Caroline sensed such a fierce protectiveness toward Rachael that it scared her. For a brief moment, she had the strongest urge to run with her and never return. But her logic won. She did find herself asking Marge a very unusual question though. “How would you feel if I took her home with me just for one night? No one would ever have to be the wiser.” She felt ashamed of herself almost as soon as she asked it, but at the same time she sensed a huge release as though she no longer had to check her emotions at the door. Like her, Marge was a woman with strong maternal instincts. She wouldn’t judge Caroline harshly even if she didn’t agree with her.
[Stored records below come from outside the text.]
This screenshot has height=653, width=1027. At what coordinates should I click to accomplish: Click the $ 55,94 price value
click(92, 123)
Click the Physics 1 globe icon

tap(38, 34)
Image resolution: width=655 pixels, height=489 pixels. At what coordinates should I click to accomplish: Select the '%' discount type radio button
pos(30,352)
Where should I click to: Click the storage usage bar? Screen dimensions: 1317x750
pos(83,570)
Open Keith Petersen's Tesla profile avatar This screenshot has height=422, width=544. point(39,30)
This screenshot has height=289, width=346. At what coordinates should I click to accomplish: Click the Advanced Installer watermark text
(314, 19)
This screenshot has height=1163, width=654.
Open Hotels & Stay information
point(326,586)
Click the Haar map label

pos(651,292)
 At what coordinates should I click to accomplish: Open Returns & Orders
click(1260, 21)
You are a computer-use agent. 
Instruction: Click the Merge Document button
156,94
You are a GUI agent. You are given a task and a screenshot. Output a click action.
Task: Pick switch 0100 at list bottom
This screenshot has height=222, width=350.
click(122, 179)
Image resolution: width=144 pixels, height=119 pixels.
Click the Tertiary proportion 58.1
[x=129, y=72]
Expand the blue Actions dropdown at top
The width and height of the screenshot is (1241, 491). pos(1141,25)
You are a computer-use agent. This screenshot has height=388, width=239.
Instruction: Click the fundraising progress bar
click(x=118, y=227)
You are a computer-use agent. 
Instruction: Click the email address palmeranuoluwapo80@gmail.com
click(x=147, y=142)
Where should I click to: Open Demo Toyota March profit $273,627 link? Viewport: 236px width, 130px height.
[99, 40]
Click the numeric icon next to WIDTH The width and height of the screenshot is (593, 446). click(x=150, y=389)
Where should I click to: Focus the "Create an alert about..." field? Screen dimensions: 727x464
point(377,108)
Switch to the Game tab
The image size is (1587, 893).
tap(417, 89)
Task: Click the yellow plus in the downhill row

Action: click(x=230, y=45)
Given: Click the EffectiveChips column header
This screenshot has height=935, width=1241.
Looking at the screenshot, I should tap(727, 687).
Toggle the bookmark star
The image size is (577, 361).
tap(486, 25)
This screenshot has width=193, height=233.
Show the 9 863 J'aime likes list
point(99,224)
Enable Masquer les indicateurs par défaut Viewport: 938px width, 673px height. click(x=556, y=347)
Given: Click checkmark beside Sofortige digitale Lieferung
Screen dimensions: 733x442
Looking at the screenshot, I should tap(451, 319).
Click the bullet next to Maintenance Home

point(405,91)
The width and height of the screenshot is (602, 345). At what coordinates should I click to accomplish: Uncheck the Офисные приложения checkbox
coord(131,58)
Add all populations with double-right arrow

“You know I can’t do that,” Marge said. “But like I said, you are welcome to come here and visit her anytime. Just call me, and we’ll work it out.”
Rachael touched Caroline’s mouth with her fingers, and Caroline’s eyes filled with tears. She picked Rachael up and hugged her to herself. She looked at Marge, who smiled compassionately back at her. Then she looked over Marge’s shoulder and noticed something move beyond Marge, beyond the kitchen table, out in the darkness of the backyard in the yellow haze of the porch light on the detached garage. Then the light went out altogether.
“In my dream,” Caroline said softly, almost in a whisper as she remembered, “I saw a detached garage with a red door and a yellow porch light.”
“Wow, that’s totally accurate, except the door is really more of a deep orange color. Wasn’t my idea; it was my last tenant’s. I let her paint it whatever color she wanted.”
“In my dream it seemed significant,” Caroline said softly, remembering.